TASK BRIEF
List all lines of the data that include the string "Italia".

THE RECORDS
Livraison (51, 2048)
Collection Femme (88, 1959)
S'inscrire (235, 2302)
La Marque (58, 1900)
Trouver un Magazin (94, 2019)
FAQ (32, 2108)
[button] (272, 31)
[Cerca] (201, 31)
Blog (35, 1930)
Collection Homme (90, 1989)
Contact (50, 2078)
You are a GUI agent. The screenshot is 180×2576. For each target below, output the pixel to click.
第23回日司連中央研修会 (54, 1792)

---

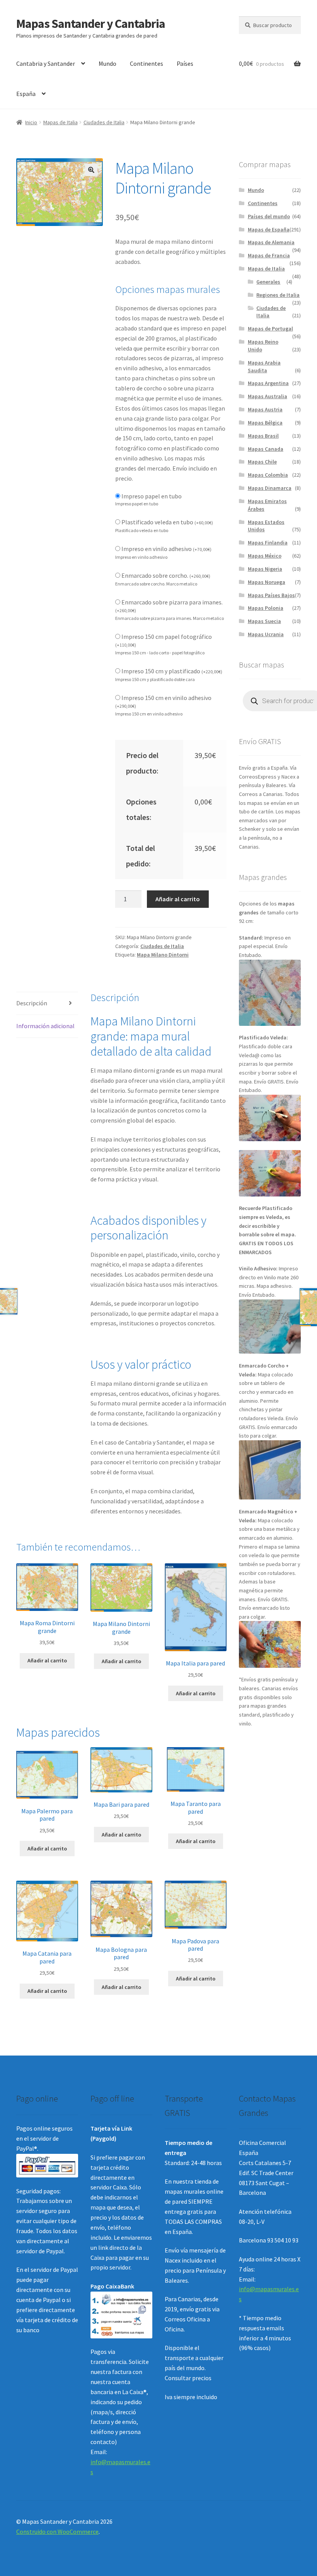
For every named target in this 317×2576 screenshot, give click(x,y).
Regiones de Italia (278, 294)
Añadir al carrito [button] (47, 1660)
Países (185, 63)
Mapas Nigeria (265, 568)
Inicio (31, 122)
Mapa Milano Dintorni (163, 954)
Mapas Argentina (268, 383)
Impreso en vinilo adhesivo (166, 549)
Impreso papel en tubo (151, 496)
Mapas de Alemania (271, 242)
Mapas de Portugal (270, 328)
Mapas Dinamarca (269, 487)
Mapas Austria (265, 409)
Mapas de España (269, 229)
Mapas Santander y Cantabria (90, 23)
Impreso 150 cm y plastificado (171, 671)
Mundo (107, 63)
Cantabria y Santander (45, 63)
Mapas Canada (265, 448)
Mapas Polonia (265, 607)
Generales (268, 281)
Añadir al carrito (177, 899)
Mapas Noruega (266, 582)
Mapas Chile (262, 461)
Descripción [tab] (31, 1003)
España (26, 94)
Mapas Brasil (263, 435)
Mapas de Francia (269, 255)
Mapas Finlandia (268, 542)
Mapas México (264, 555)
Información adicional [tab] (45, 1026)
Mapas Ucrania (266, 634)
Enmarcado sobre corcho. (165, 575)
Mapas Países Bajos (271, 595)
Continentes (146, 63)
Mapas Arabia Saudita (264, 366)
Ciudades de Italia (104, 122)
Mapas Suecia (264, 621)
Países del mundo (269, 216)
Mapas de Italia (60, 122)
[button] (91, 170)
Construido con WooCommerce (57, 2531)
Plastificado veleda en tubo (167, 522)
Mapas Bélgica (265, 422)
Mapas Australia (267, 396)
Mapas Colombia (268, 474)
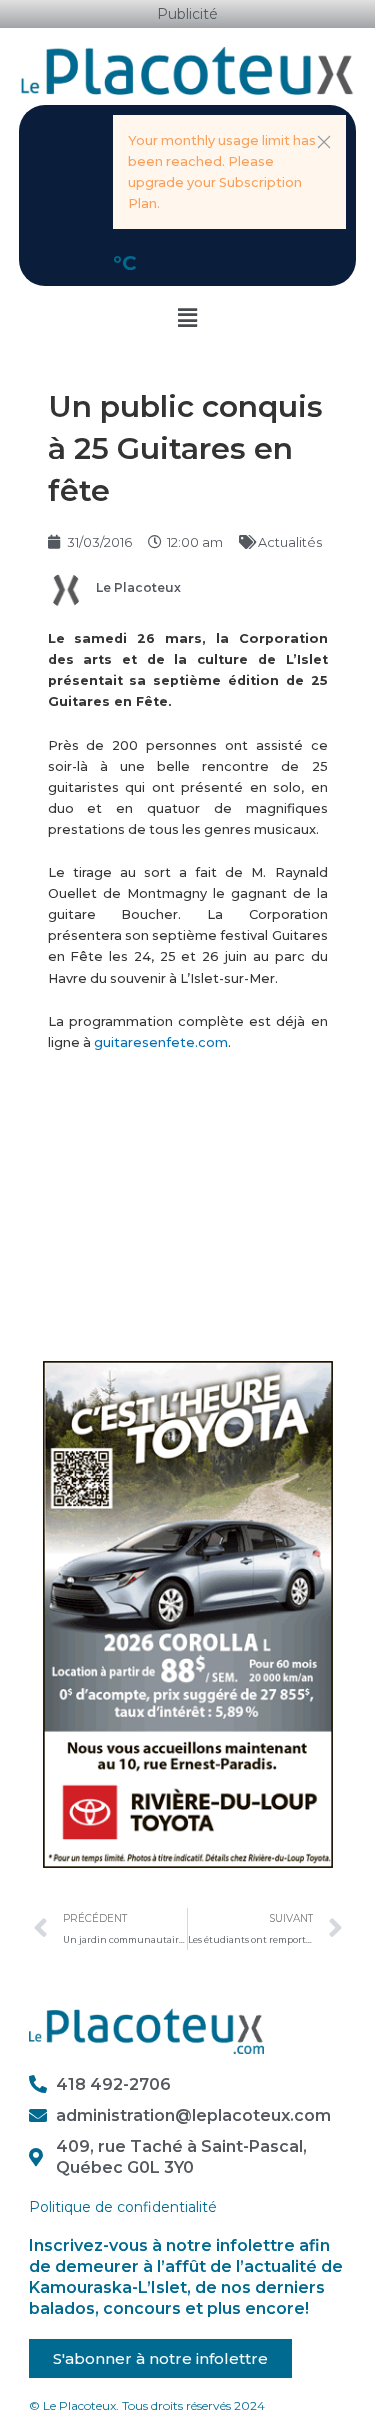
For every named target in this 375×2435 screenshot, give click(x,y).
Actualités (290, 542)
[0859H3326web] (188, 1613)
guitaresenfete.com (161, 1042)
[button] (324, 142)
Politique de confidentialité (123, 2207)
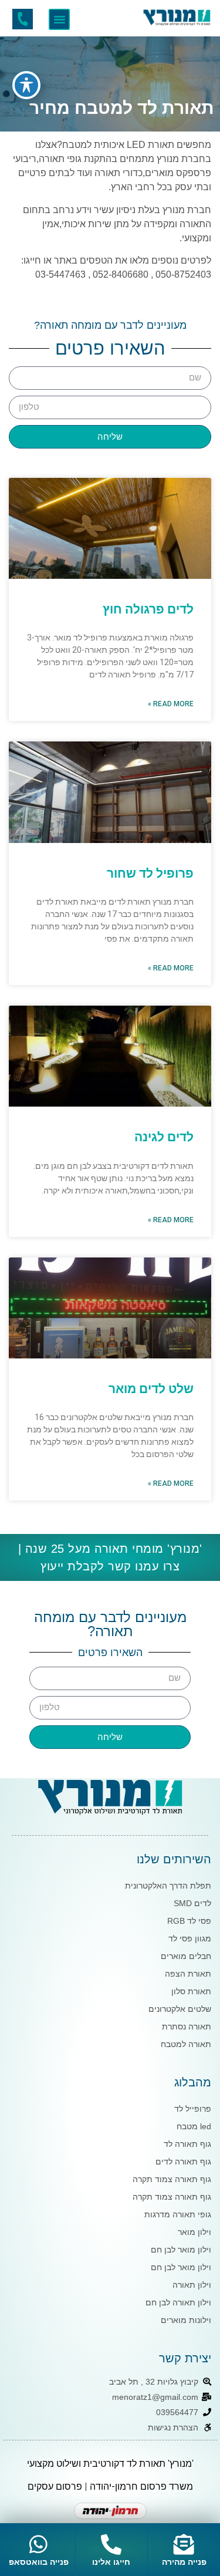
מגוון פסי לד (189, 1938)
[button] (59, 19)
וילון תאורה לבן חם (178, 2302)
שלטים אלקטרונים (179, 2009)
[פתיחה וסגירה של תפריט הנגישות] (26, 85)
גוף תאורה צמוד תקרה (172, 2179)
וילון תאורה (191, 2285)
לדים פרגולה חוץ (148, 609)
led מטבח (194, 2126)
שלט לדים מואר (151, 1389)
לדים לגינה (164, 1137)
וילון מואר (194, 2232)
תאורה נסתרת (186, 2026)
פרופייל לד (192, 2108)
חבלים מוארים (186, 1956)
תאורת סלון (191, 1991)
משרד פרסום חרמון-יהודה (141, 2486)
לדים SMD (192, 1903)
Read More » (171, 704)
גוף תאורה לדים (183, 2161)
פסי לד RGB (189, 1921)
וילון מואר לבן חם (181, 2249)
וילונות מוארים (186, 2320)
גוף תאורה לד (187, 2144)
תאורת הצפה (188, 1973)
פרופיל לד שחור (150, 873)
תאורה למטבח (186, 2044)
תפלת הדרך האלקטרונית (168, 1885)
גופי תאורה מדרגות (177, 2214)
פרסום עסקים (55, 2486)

...

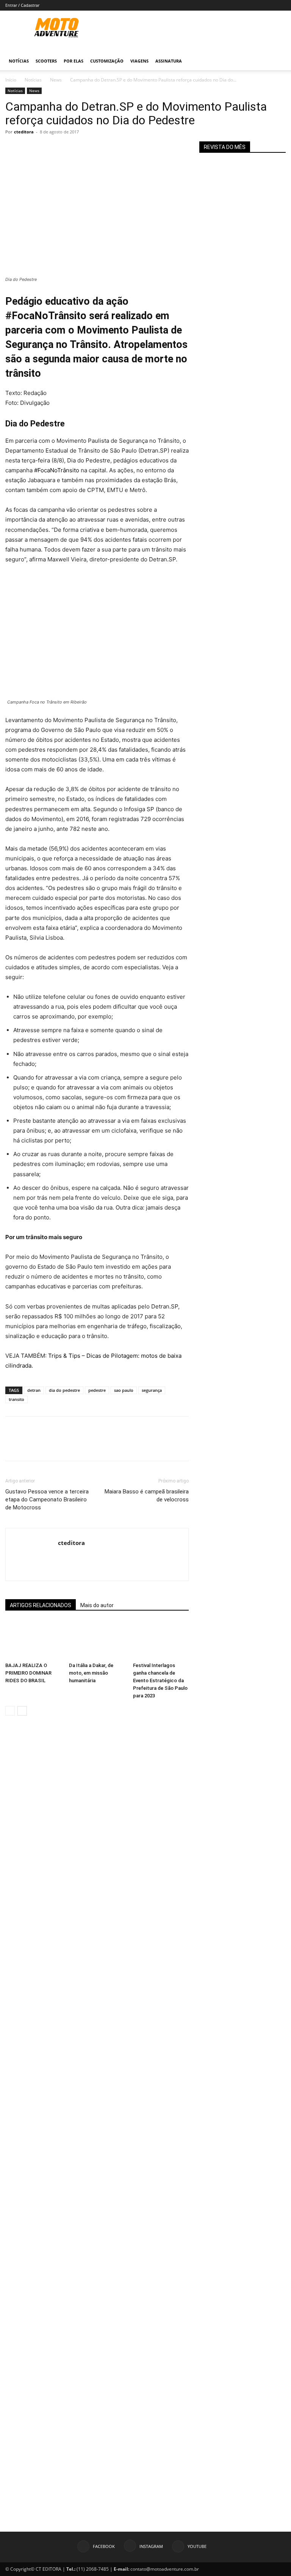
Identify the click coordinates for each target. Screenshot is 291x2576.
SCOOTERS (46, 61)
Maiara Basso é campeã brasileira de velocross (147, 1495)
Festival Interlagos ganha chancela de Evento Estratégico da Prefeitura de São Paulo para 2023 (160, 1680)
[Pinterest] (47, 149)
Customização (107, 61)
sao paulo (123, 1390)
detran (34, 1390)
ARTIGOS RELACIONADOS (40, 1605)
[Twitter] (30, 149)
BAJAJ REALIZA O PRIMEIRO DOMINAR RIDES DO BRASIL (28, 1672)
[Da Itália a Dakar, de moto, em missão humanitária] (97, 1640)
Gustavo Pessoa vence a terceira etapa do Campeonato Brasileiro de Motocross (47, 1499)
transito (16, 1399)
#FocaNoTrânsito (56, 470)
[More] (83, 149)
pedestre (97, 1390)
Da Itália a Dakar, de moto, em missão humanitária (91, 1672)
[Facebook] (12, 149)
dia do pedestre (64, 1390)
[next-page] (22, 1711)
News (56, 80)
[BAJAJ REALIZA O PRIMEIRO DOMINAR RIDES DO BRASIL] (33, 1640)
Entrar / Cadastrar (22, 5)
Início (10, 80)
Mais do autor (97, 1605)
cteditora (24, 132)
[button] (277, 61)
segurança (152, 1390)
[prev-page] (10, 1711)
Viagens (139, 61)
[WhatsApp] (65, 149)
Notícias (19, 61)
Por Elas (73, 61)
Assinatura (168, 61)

SOLUTION TO THIS PROBLEM
Regiones de Italia (278, 294)
Ciudades de Italia (104, 122)
Mapas de Italia (60, 122)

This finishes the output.